— WRITTEN EXERCISE —
Reproduce each of the following rows word for word, changing nothing and leaving nothing out.

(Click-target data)

>>>>

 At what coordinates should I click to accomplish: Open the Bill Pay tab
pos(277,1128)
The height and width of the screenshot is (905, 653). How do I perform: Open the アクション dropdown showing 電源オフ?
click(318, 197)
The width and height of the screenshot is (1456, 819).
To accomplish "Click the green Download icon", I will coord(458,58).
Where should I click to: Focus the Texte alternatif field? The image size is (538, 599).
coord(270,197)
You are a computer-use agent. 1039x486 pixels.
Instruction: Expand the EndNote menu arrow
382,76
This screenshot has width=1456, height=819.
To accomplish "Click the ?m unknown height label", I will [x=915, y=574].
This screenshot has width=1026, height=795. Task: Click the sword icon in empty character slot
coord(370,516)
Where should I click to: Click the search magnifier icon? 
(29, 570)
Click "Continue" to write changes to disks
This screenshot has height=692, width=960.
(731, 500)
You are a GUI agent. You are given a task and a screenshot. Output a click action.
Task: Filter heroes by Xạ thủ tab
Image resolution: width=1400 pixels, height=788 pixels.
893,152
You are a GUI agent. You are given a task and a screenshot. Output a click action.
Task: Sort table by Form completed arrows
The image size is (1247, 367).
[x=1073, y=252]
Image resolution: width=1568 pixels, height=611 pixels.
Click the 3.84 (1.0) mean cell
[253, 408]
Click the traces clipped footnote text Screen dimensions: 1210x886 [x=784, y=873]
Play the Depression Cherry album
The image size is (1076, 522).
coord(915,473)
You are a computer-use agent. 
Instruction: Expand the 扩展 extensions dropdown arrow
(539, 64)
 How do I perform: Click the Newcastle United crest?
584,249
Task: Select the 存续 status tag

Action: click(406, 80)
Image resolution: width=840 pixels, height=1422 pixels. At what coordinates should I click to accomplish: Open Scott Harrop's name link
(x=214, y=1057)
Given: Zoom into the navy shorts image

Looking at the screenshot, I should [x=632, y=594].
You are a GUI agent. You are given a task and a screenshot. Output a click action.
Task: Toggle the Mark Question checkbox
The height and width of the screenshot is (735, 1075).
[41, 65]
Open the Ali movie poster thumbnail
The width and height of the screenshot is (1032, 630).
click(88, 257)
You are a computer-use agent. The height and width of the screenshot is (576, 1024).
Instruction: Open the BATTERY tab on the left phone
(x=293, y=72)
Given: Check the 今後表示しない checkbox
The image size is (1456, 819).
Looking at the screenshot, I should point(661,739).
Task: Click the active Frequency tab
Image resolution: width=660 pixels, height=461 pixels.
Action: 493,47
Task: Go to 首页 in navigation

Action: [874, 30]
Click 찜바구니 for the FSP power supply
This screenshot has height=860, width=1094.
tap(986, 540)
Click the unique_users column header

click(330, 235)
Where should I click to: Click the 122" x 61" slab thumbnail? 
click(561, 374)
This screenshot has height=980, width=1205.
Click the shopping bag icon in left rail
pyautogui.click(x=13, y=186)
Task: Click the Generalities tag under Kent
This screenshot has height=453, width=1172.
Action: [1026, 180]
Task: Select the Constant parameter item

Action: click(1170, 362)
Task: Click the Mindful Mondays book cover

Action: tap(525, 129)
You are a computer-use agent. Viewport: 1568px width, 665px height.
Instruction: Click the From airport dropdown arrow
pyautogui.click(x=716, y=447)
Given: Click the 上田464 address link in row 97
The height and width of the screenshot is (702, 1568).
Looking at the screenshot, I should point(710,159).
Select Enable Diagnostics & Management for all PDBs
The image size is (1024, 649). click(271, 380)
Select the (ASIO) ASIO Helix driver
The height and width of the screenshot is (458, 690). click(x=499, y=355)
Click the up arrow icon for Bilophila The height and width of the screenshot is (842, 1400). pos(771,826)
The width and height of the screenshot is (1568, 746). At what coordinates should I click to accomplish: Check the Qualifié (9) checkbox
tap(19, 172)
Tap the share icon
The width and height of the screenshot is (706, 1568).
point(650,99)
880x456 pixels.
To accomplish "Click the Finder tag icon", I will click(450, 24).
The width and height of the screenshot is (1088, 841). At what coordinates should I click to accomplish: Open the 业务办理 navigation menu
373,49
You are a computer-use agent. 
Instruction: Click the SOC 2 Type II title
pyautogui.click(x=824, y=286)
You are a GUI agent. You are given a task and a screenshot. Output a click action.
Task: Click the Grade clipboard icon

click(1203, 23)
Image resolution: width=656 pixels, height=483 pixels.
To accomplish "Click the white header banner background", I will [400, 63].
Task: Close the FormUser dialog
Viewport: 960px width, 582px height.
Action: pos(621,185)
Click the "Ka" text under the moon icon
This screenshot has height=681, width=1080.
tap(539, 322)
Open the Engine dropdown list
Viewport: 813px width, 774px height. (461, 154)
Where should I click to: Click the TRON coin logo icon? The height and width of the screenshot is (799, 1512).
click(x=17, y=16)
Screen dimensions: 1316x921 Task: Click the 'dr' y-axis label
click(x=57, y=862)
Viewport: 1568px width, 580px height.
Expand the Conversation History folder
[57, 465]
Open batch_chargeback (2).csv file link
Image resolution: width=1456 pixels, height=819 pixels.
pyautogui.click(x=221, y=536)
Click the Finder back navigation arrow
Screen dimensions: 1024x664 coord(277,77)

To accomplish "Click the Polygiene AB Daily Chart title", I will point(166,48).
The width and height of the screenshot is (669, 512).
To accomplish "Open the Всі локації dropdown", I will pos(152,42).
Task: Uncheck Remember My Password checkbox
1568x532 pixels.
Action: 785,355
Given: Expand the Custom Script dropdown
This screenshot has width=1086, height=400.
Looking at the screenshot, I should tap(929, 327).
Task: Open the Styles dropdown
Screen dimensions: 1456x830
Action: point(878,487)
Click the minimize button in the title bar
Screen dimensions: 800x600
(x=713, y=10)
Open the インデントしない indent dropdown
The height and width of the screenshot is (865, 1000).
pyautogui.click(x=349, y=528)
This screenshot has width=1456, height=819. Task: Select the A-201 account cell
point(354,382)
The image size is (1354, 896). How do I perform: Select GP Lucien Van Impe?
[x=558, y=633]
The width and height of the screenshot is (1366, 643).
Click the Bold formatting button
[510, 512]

<<<<

— RESPONSE —
 At what coordinates should I click to accomplish: Open the Bill Pay tab
pos(277,1128)
The height and width of the screenshot is (905, 653). How do I perform: Open the アクション dropdown showing 電源オフ?
click(318, 197)
The width and height of the screenshot is (1456, 819).
To accomplish "Click the green Download icon", I will coord(458,58).
Where should I click to: Focus the Texte alternatif field? The image size is (538, 599).
coord(270,197)
You are a computer-use agent. 1039x486 pixels.
Instruction: Expand the EndNote menu arrow
382,76
This screenshot has width=1456, height=819.
To accomplish "Click the ?m unknown height label", I will [x=915, y=574].
This screenshot has width=1026, height=795. Task: Click the sword icon in empty character slot
coord(370,516)
Where should I click to: Click the search magnifier icon? 
(29, 570)
Click "Continue" to write changes to disks
This screenshot has height=692, width=960.
(731, 500)
You are a GUI agent. You are given a task and a screenshot. Output a click action.
Task: Filter heroes by Xạ thủ tab
Image resolution: width=1400 pixels, height=788 pixels.
893,152
You are a GUI agent. You are given a task and a screenshot. Output a click action.
Task: Sort table by Form completed arrows
The image size is (1247, 367).
[x=1073, y=252]
Image resolution: width=1568 pixels, height=611 pixels.
Click the 3.84 (1.0) mean cell
[253, 408]
Click the traces clipped footnote text Screen dimensions: 1210x886 [x=784, y=873]
Play the Depression Cherry album
The image size is (1076, 522).
coord(915,473)
You are a computer-use agent. 
Instruction: Expand the 扩展 extensions dropdown arrow
(539, 64)
 How do I perform: Click the Newcastle United crest?
584,249
Task: Select the 存续 status tag

Action: click(406, 80)
Image resolution: width=840 pixels, height=1422 pixels. At what coordinates should I click to accomplish: Open Scott Harrop's name link
(x=214, y=1057)
Given: Zoom into the navy shorts image

Looking at the screenshot, I should [x=632, y=594].
You are a GUI agent. You are given a task and a screenshot. Output a click action.
Task: Toggle the Mark Question checkbox
The height and width of the screenshot is (735, 1075).
[41, 65]
Open the Ali movie poster thumbnail
The width and height of the screenshot is (1032, 630).
click(88, 257)
You are a computer-use agent. The height and width of the screenshot is (576, 1024).
Instruction: Open the BATTERY tab on the left phone
(x=293, y=72)
Given: Check the 今後表示しない checkbox
The image size is (1456, 819).
Looking at the screenshot, I should point(661,739).
Task: Click the active Frequency tab
Image resolution: width=660 pixels, height=461 pixels.
Action: 493,47
Task: Go to 首页 in navigation

Action: [874, 30]
Click 찜바구니 for the FSP power supply
This screenshot has height=860, width=1094.
tap(986, 540)
Click the unique_users column header

click(330, 235)
Where should I click to: Click the 122" x 61" slab thumbnail? 
click(561, 374)
This screenshot has height=980, width=1205.
Click the shopping bag icon in left rail
pyautogui.click(x=13, y=186)
Task: Click the Generalities tag under Kent
This screenshot has height=453, width=1172.
Action: [1026, 180]
Task: Select the Constant parameter item

Action: click(1170, 362)
Task: Click the Mindful Mondays book cover

Action: tap(525, 129)
You are a computer-use agent. Viewport: 1568px width, 665px height.
Instruction: Click the From airport dropdown arrow
pyautogui.click(x=716, y=447)
Given: Click the 上田464 address link in row 97
The height and width of the screenshot is (702, 1568).
Looking at the screenshot, I should point(710,159).
Select Enable Diagnostics & Management for all PDBs
The image size is (1024, 649). click(271, 380)
Select the (ASIO) ASIO Helix driver
The height and width of the screenshot is (458, 690). click(x=499, y=355)
Click the up arrow icon for Bilophila The height and width of the screenshot is (842, 1400). pos(771,826)
The width and height of the screenshot is (1568, 746). At what coordinates should I click to accomplish: Check the Qualifié (9) checkbox
tap(19, 172)
Tap the share icon
The width and height of the screenshot is (706, 1568).
point(650,99)
880x456 pixels.
To accomplish "Click the Finder tag icon", I will click(450, 24).
The width and height of the screenshot is (1088, 841). At what coordinates should I click to accomplish: Open the 业务办理 navigation menu
373,49
You are a computer-use agent. 
Instruction: Click the SOC 2 Type II title
pyautogui.click(x=824, y=286)
You are a GUI agent. You are given a task and a screenshot. Output a click action.
Task: Click the Grade clipboard icon

click(1203, 23)
Image resolution: width=656 pixels, height=483 pixels.
To accomplish "Click the white header banner background", I will [400, 63].
Task: Close the FormUser dialog
Viewport: 960px width, 582px height.
Action: pos(621,185)
Click the "Ka" text under the moon icon
This screenshot has height=681, width=1080.
tap(539, 322)
Open the Engine dropdown list
Viewport: 813px width, 774px height. (461, 154)
Where should I click to: Click the TRON coin logo icon? The height and width of the screenshot is (799, 1512).
click(x=17, y=16)
Screen dimensions: 1316x921 Task: Click the 'dr' y-axis label
click(x=57, y=862)
Viewport: 1568px width, 580px height.
Expand the Conversation History folder
[57, 465]
Open batch_chargeback (2).csv file link
Image resolution: width=1456 pixels, height=819 pixels.
pyautogui.click(x=221, y=536)
Click the Finder back navigation arrow
Screen dimensions: 1024x664 coord(277,77)

To accomplish "Click the Polygiene AB Daily Chart title", I will point(166,48).
The width and height of the screenshot is (669, 512).
To accomplish "Open the Всі локації dropdown", I will pos(152,42).
Task: Uncheck Remember My Password checkbox
1568x532 pixels.
Action: 785,355
Given: Expand the Custom Script dropdown
This screenshot has width=1086, height=400.
Looking at the screenshot, I should tap(929, 327).
Task: Open the Styles dropdown
Screen dimensions: 1456x830
Action: point(878,487)
Click the minimize button in the title bar
Screen dimensions: 800x600
(x=713, y=10)
Open the インデントしない indent dropdown
The height and width of the screenshot is (865, 1000).
pyautogui.click(x=349, y=528)
This screenshot has width=1456, height=819. Task: Select the A-201 account cell
point(354,382)
The image size is (1354, 896). How do I perform: Select GP Lucien Van Impe?
[x=558, y=633]
The width and height of the screenshot is (1366, 643).
Click the Bold formatting button
[510, 512]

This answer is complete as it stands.